(Inside Science) -- Graphene has long been touted as the next miracle material. A bulletproof vest thinner than a T-shirt? Graphene can make that happen. Transparent solar cells that look just like a window? Graphene can do it. An elevator that can take you to outer space? You guessed it -- graphene again.
So, where can I buy a bulletproof beanie hat for my son? Unfortunately, the qualities that make graphene such an amazing material also make it hard to work with using traditional manufacturing techniques, which is a big reason why we don't have these futuristic gadgets yet.
Graphene is flexible and tough, and it can conduct electricity up to a thousand times better than silicon -- the ubiquitous ingredient of today's electronic devices. From a smartphone's screen to its central processing unit, silicon is what makes electronic parts rigid. In principle, a smartphone made out of graphene components would be tougher, more flexible, faster, and more energy-efficient. While that all sounds very promising, scientists would first need to learn how to build things with graphene.
"People have been learning how to cut and sew pieces of fabric together and make them into patterns for as long as textiles have been around," said Itai Cohen, a physicist from Cornell University in Ithaca, New York. Nowadays, researchers are applying these time-tested tricks of the trade to learn how to manipulate graphene -- but how do you stitch together a shirt out of something that is 10 times tougher than steel?
Recent studies, including ones by Cohen’s colleagues from Cornell, have found that one can create microscopic structures with graphene sheets by combining laser cutting with origami and kirigami techniques, which are elaborate ways of folding and cutting traditionally used on paper.
"Materials with different mechanical properties offer different advantages and disadvantages," said Cohen. "Take cloth for example. It's stretchy, which is good, but that makes it very hard to make folds that can hold, because you can't crease it the same way as you do with paper."
David Nelson, a physicist from Harvard University, takes a slightly different approach. Instead of trying to fold graphene sheets into specific shapes, he and his colleagues want to see if they can tune the mechanical properties of graphene by cutting holes in them. Their findings were presented during last month's American Physical Society conference in Los Angeles.

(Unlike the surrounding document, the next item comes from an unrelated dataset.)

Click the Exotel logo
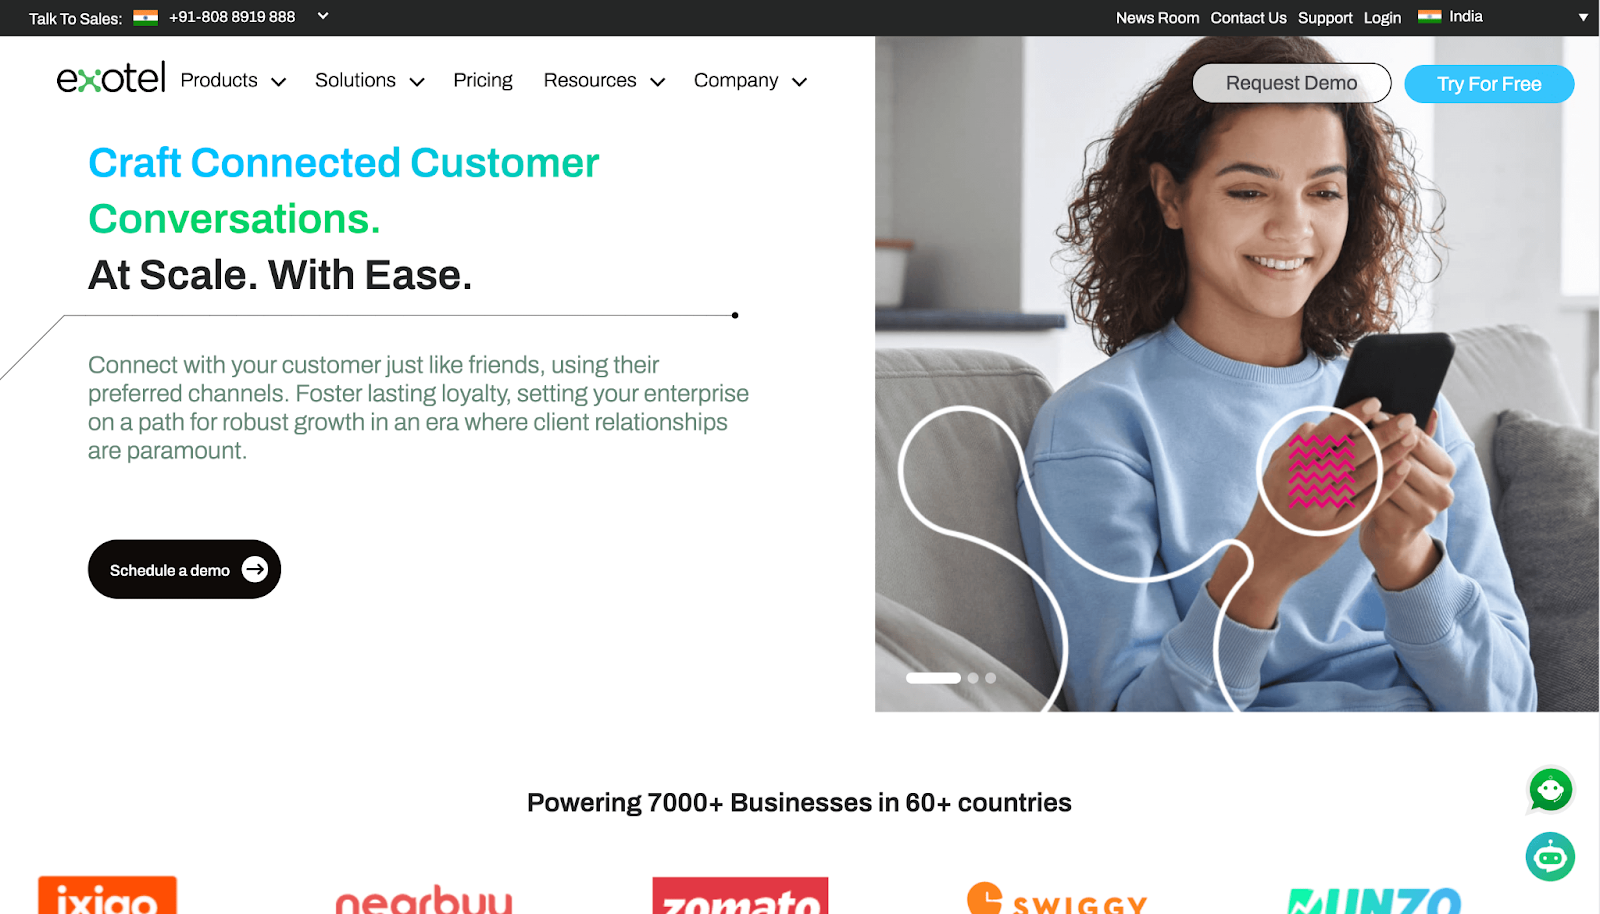Screen dimensions: 1600x914 (x=111, y=78)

"We've found that if we make the graphene lacy by punching a regular array of holes, we can get it to crumple at certain temperatures," said Nelson. Part of their ongoing research was also published in Nature last year.A computer animation showing the behaviors of the perforated graphene (in blue), and the unperforated graphene (in red) in ascending temperatures from left to right. Video courtesy of David Yllanes.
Since graphene is essentially just a single layer of interconnected carbon atoms, at high enough temperatures the vibration of individual atoms can cause the sheet to crumple up like a ball of tissue. Regardless of whether or not this is a desirable effect, it has remained largely irrelevant, since this only happens at extremely high temperatures -- more than 30,000 degrees Fahrenheit.
Nelson and his colleagues have found that by making graphene lacy like a doily, they can lower the temperature at which graphene sheets begin to crumple by themselves. Their computational model can also predict at what temperature the crumpling would happen based on the size and density of the holes. In principle, future researchers can design perforation patterns that can make graphene sheets fold and unfold in specific ways at certain temperatures, like models from a pop-up book.
"Ultimately we want to develop robots that can either swim or walk. Imagine a nanorobot with a hand that you can tell it to clench into a fist or open up," said Cohen. Medical applications are perhaps the most intensely researched field for nanotechnologies, and graphene is leading the way to help conquer the miniscule world of cells and molecules that is too small for even the steadiest of human hands.